_Requirement:_
The answer must be the number of lines in the listing below that contain "agent", and nothing else.

###

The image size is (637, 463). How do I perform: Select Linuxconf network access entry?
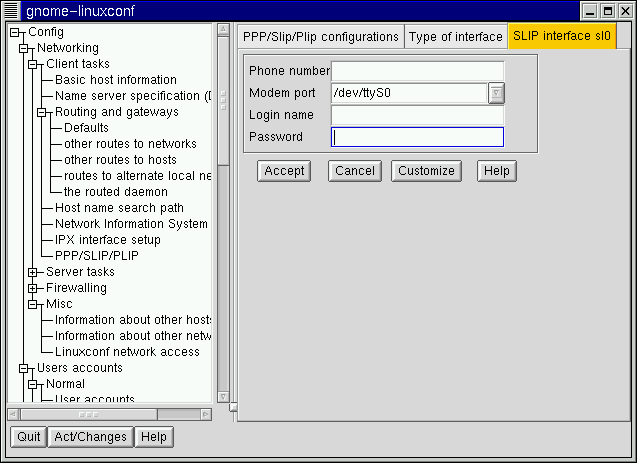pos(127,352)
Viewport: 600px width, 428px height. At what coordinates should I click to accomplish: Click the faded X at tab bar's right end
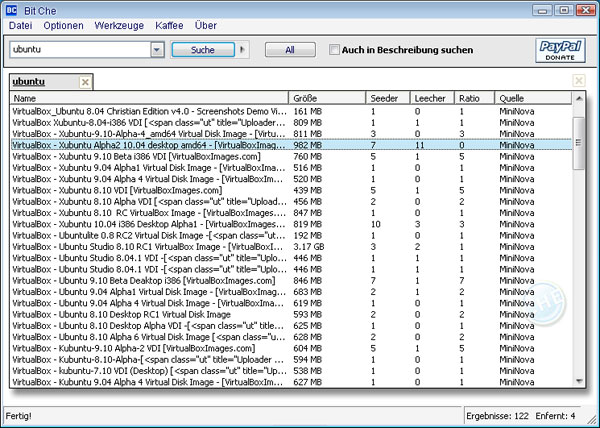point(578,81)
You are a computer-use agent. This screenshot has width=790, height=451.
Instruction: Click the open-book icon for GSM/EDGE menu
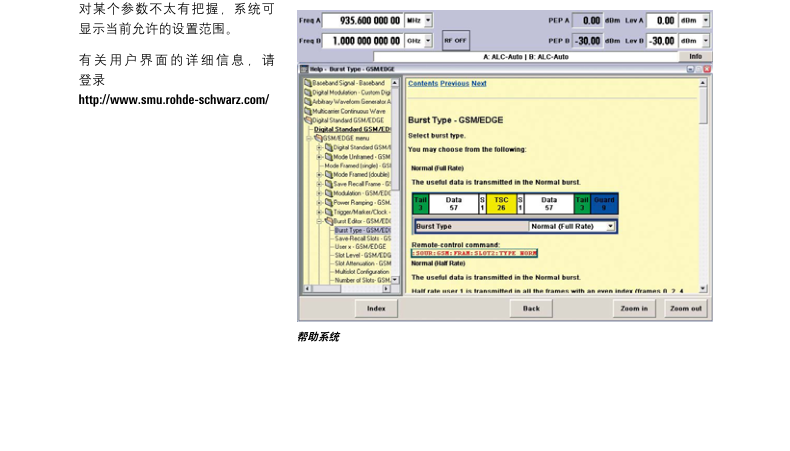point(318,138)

###

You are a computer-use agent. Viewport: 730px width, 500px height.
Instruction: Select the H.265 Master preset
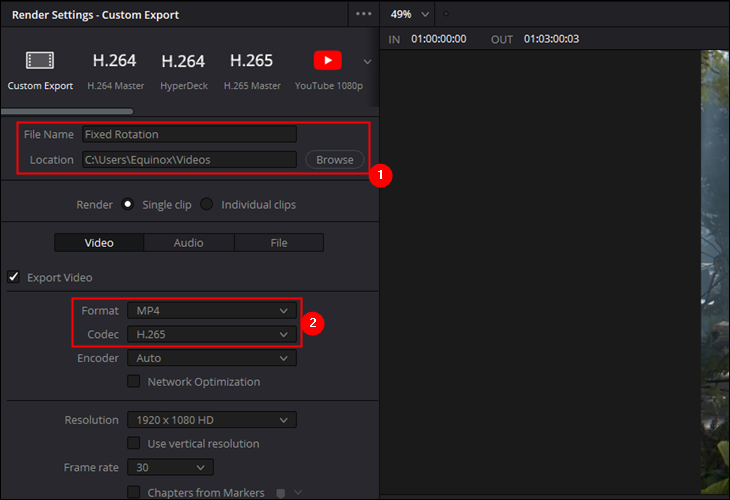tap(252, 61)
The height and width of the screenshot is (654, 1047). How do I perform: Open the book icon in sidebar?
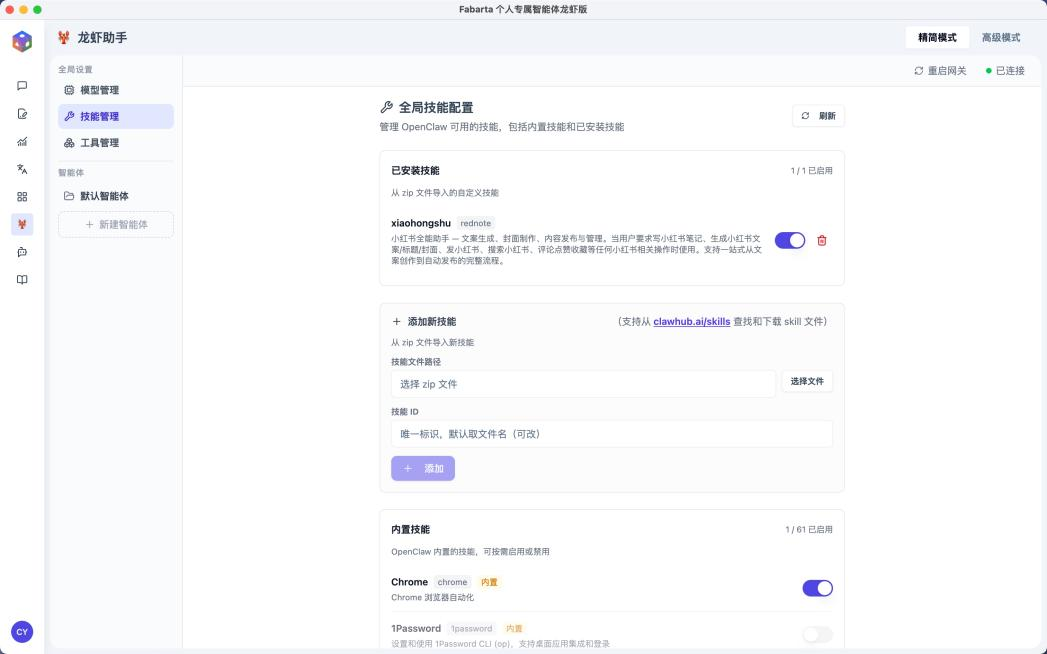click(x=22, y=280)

###

_Reply to the exercise:_
2